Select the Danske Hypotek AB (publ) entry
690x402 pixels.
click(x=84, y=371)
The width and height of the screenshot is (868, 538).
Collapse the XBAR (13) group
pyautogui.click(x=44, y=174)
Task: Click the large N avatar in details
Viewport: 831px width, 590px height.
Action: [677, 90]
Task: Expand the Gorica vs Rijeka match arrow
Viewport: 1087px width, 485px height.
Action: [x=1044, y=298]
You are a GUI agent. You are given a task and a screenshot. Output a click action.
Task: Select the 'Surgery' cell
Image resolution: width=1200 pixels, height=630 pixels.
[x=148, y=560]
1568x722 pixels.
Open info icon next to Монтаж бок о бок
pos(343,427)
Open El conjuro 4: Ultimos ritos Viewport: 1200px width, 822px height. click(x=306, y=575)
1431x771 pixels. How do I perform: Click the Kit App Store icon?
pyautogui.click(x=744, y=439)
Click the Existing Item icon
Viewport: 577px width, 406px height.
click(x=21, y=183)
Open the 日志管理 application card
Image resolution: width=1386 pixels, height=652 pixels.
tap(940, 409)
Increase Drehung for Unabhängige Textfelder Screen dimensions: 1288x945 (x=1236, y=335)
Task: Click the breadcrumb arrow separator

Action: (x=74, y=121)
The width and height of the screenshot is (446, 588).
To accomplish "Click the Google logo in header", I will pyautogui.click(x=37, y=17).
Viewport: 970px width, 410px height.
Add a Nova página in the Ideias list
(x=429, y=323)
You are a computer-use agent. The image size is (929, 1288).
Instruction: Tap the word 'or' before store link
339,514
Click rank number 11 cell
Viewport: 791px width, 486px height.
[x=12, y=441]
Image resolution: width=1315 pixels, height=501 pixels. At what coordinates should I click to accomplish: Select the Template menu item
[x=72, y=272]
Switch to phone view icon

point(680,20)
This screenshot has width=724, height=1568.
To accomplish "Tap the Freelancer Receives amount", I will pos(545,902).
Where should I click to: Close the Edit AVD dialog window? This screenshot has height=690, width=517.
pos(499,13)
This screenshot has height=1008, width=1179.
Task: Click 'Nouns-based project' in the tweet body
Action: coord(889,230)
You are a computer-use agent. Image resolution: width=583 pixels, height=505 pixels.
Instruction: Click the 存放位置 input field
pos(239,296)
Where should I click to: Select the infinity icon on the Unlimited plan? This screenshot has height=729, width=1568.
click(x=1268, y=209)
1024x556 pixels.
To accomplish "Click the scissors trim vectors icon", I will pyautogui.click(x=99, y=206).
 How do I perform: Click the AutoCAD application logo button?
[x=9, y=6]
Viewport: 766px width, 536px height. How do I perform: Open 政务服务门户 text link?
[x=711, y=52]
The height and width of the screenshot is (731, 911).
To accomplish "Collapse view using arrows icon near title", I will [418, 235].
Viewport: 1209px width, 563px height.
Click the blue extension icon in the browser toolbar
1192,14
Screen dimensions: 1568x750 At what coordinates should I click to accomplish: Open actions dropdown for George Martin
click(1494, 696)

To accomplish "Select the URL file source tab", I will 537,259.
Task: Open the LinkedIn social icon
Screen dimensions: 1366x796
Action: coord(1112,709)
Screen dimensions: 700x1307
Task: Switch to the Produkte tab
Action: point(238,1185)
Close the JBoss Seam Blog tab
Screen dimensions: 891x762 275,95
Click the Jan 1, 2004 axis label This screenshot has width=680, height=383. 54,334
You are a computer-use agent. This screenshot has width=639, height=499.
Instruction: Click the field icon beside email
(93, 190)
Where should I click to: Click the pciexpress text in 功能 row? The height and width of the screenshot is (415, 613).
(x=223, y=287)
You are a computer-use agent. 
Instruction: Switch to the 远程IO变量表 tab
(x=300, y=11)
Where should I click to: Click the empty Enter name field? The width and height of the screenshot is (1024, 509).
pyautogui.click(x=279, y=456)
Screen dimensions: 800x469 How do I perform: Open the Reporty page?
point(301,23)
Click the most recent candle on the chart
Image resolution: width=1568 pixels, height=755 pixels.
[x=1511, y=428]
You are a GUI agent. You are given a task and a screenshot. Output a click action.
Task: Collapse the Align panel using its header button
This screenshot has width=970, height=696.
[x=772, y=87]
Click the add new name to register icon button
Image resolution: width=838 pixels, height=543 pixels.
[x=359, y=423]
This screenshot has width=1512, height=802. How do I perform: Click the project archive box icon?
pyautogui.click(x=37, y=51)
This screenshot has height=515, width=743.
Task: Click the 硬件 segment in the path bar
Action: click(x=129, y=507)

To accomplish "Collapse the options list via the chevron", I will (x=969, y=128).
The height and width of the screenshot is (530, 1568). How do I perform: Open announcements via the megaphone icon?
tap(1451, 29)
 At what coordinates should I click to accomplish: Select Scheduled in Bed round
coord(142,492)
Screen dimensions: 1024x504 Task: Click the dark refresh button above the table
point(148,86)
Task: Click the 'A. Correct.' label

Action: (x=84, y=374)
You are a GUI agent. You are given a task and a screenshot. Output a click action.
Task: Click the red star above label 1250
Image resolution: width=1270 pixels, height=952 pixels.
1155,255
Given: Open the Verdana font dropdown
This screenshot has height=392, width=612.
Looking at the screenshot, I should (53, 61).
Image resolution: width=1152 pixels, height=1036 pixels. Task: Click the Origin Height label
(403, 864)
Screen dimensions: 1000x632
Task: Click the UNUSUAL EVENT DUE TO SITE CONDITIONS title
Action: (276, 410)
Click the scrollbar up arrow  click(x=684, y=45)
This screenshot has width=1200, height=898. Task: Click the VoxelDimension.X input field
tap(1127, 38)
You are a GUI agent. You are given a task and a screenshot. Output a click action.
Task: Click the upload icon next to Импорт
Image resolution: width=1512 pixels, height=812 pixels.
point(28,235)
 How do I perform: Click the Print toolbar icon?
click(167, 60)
□ □ □
Repeat precisely the lines of the data starting at the one containing "in Bed round", last line included.

 At what coordinates should I click to accomplish: Select Scheduled in Bed round
coord(142,492)
Screen dimensions: 1024x504 Task: Click the dark refresh button above the table
point(148,86)
Task: Click the 'A. Correct.' label

Action: (x=84, y=374)
You are a GUI agent. You are given a task and a screenshot. Output a click action.
Task: Click the red star above label 1250
Image resolution: width=1270 pixels, height=952 pixels.
1155,255
Given: Open the Verdana font dropdown
This screenshot has height=392, width=612.
Looking at the screenshot, I should (53, 61).
Image resolution: width=1152 pixels, height=1036 pixels. Task: Click the Origin Height label
(403, 864)
Screen dimensions: 1000x632
Task: Click the UNUSUAL EVENT DUE TO SITE CONDITIONS title
Action: (276, 410)
Click the scrollbar up arrow  click(x=684, y=45)
This screenshot has width=1200, height=898. Task: Click the VoxelDimension.X input field
tap(1127, 38)
You are a GUI agent. You are given a task and a screenshot. Output a click action.
Task: Click the upload icon next to Импорт
Image resolution: width=1512 pixels, height=812 pixels.
point(28,235)
 How do I perform: Click the Print toolbar icon?
click(167, 60)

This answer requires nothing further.